*Provided material*.
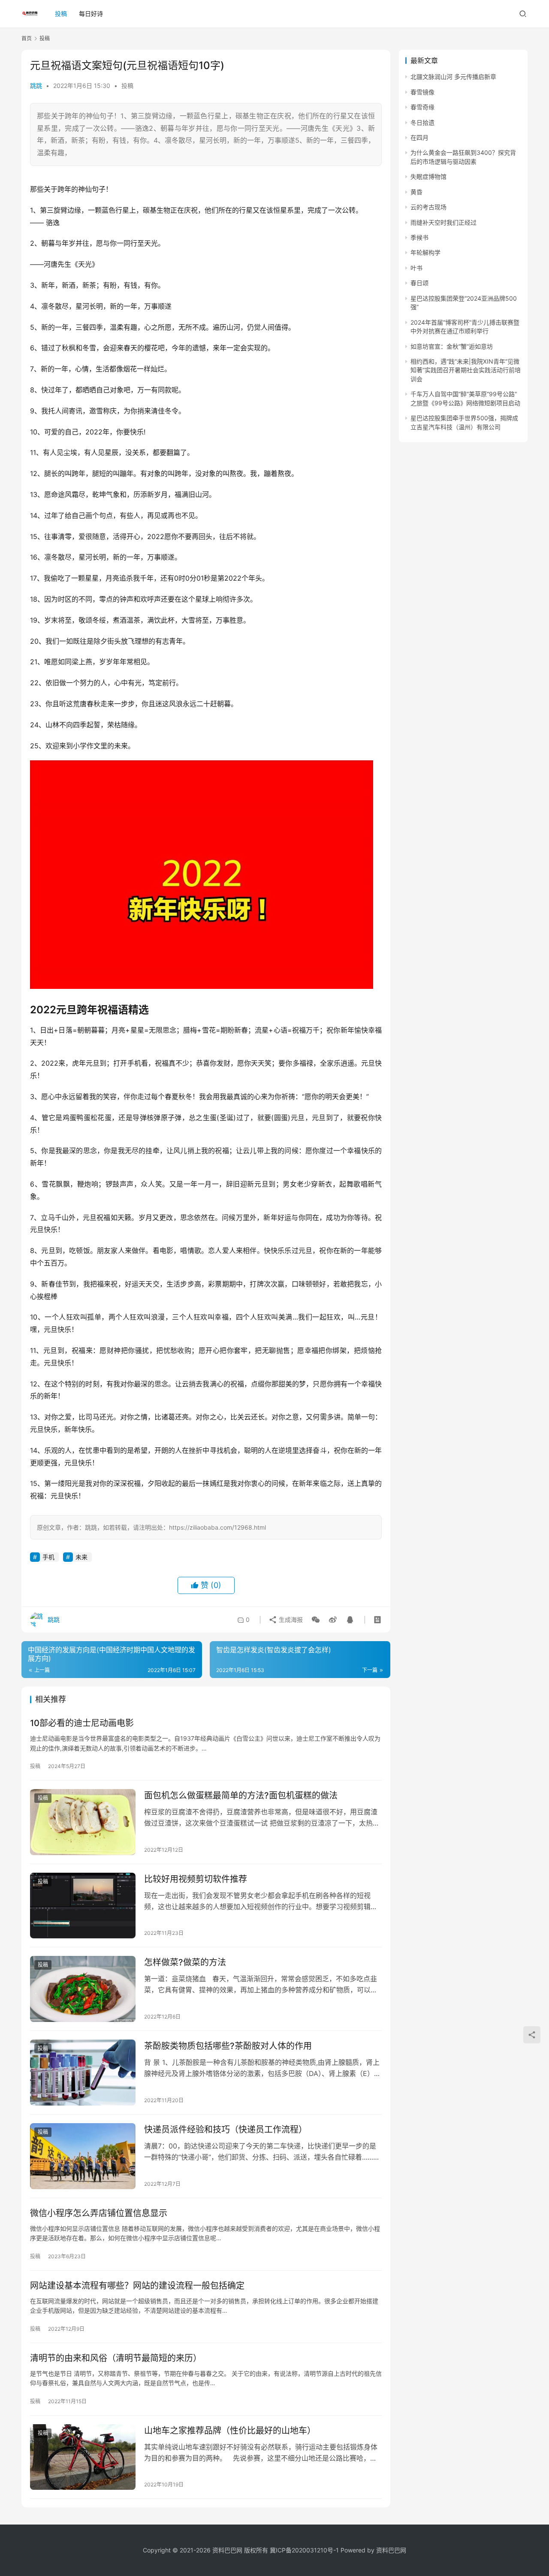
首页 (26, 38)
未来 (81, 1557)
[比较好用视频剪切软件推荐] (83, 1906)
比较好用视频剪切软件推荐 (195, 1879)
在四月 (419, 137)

* * *

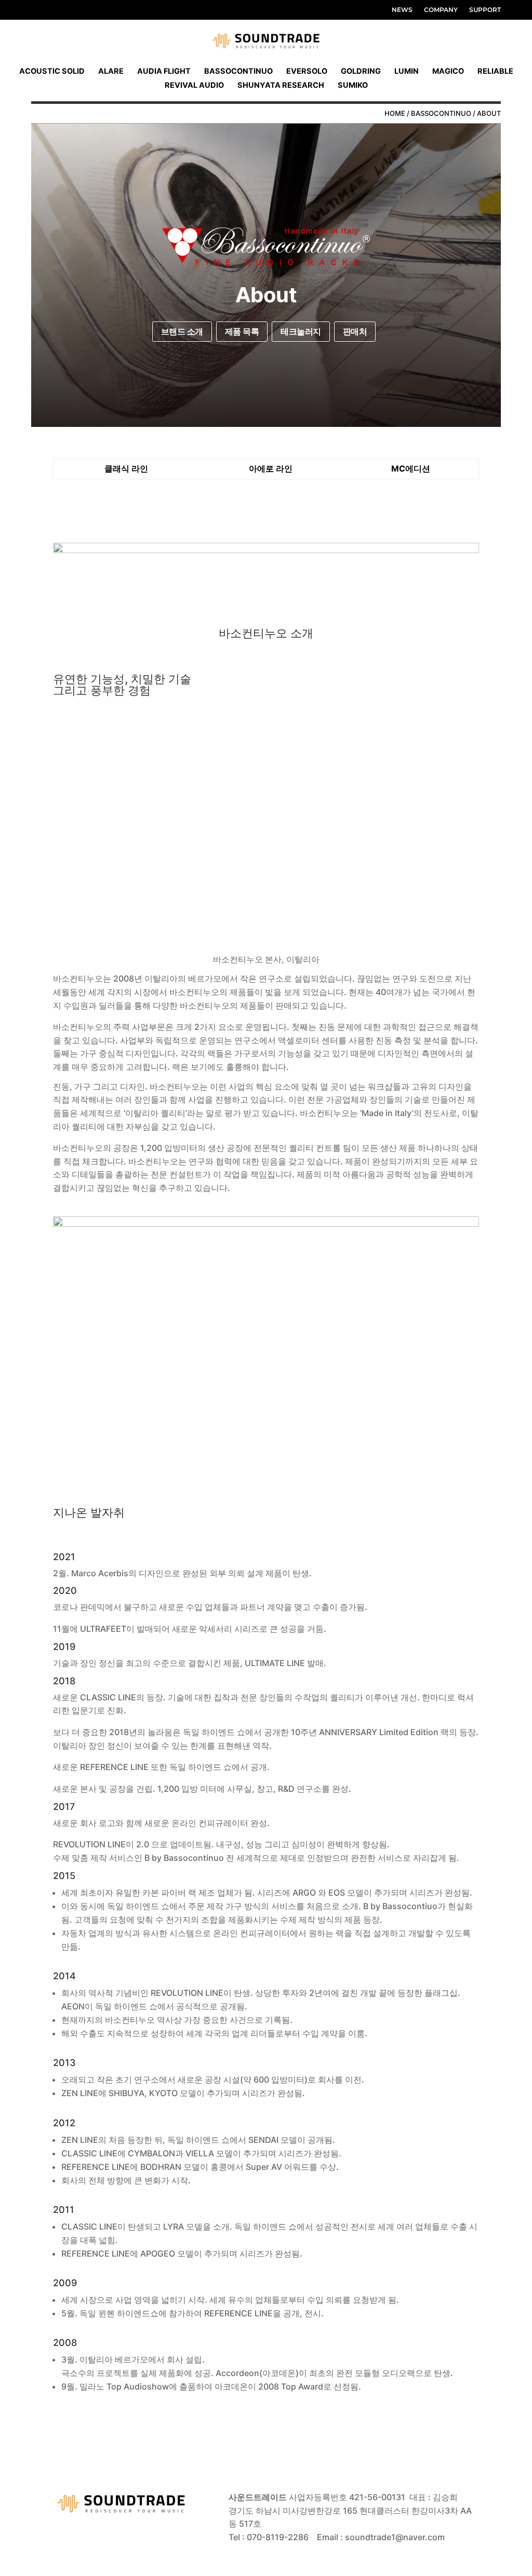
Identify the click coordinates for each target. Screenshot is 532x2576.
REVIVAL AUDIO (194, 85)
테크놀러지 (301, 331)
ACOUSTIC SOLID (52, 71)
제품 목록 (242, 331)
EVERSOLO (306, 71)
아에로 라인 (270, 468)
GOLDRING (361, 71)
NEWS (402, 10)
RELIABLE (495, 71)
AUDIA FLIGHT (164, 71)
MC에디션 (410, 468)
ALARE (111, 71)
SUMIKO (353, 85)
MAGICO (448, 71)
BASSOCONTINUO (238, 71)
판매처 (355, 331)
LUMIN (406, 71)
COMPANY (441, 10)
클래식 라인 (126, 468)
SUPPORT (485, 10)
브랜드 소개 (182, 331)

*Exercise instructions*. Beginning at the line with "AUDIA FLIGHT (164, 71)" and stopping after the line with "브랜드 소개 (182, 331)", please write out every line of the data above exactly and nothing else.

*Solution for this task*.
AUDIA FLIGHT (164, 71)
MC에디션 (410, 468)
ALARE (111, 71)
SUMIKO (353, 85)
MAGICO (448, 71)
BASSOCONTINUO (238, 71)
판매처 (355, 331)
LUMIN (406, 71)
COMPANY (441, 10)
클래식 라인 (126, 468)
SUPPORT (485, 10)
브랜드 소개 (182, 331)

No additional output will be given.